Obama "promised 8% unemployment?" According to whom? Fox News? Limbaugh? Hannity?
How can a person be appointed head of the Fed with such a total misunderstanding or dishonesty if he knew and could not officially admit that the crash was looming. Many other financial experts correctly predicted this crash in residenrtial real estate. In 2004, I found it hard to accept that the market would not cool down but then began watching the behavior of lenders, borrowers, and mortgage loan brokers. By 2006 I was reading numerous books and articles specifying exactly what was coming. The only question for most of them was what system would replace the old one.
Where I live, the market was increasing almost 20% per year on average. Southern California coastal properties have held up to a great degree, unlike inland areas where the peak-to-trough will be as much as 65% in some areas by next year. The taxpayers took the hit finacially and while the rich will take a few years to recover, most middle to low income families will never recover.

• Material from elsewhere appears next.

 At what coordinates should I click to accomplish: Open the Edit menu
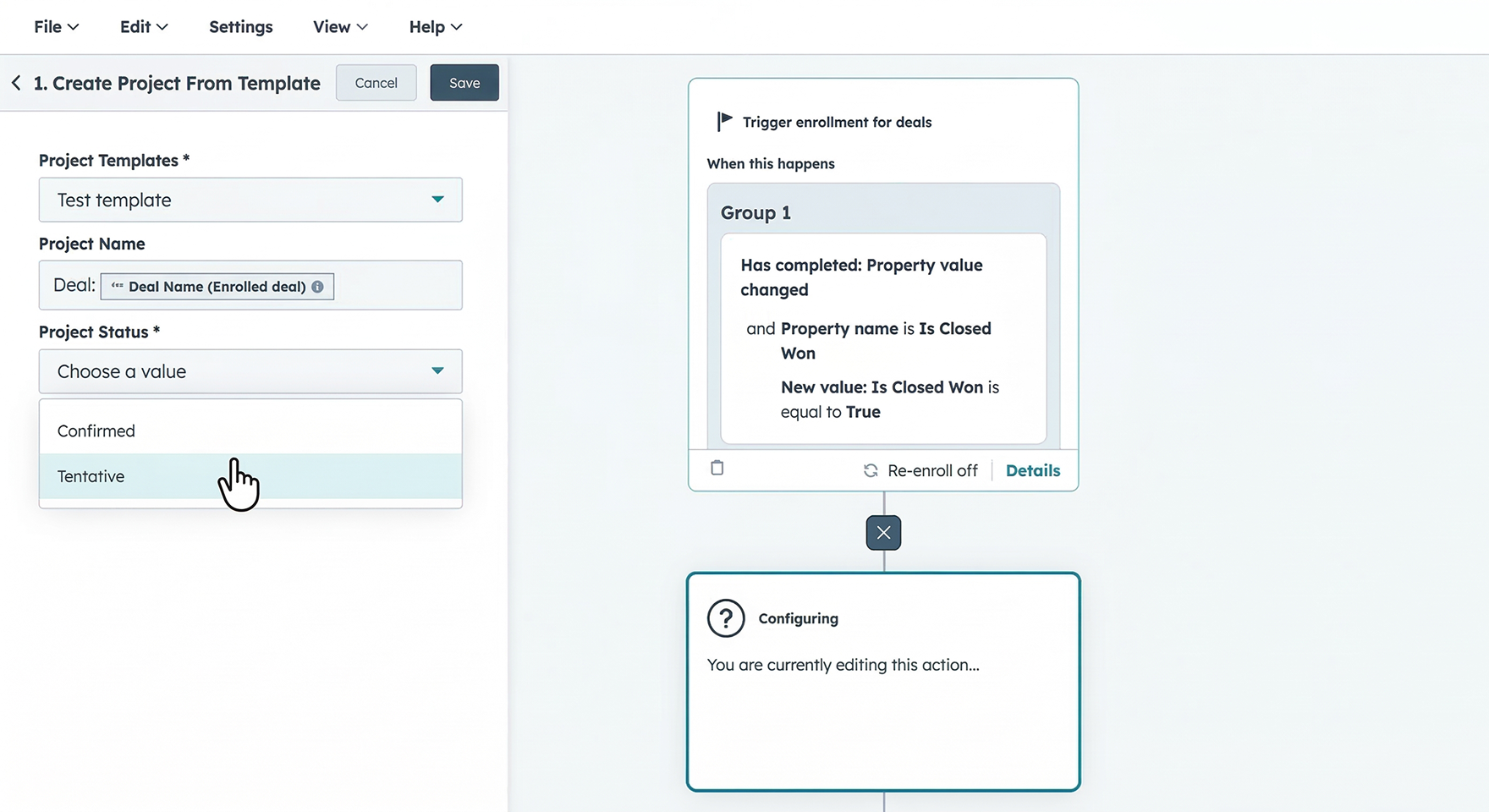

How much of the decline in value has to do with market factors, the price of a house, the supply of houses on the market, the credit-worthines of the individual, the credit and income of the borrower/buyer, lending standards (if any) at that time. These market factors are capricious at best. Combined with other extraneous factors such as Mortgage-backed securities, i.e., derivatives, bad appraisals, dishonest loan brokers, fraudulenct ratings of bundles of securities to fuel the shadow credit market...liars's loans...

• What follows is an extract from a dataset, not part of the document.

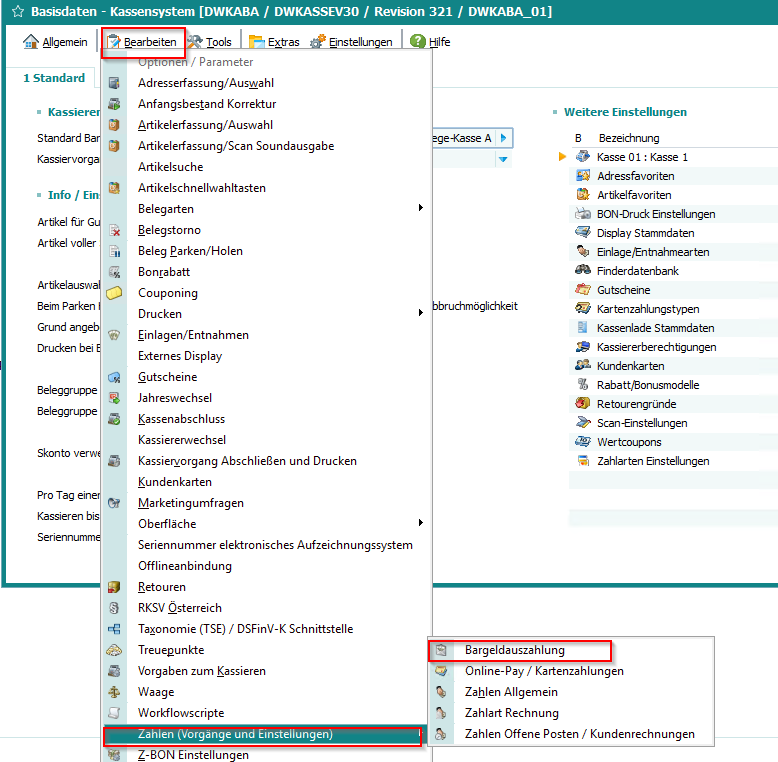Click the Gutscheine icon in Weitere Einstellungen
The image size is (778, 762).
583,290
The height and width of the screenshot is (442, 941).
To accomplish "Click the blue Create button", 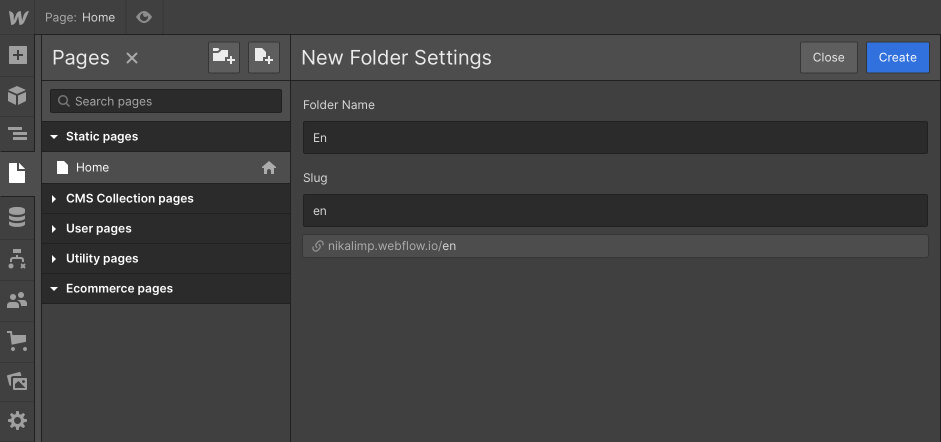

Supply and demand are not the drivers in the market given all of the other factors. Polictics drives this market. Little of the laws of supply and demand have much to do with purchase and sale of houses. Given tax credits for mortgage interest, supply and demand laws are a vast simplification of the situation.
The free market helps set price, not social policy. Without moral hazard, the laws of supply and demand are just minor factors in the destorted market. The value of the dollar, the rate of inflation. These are the real factors, not some sophomoric analysis of but a single law - supply and demand.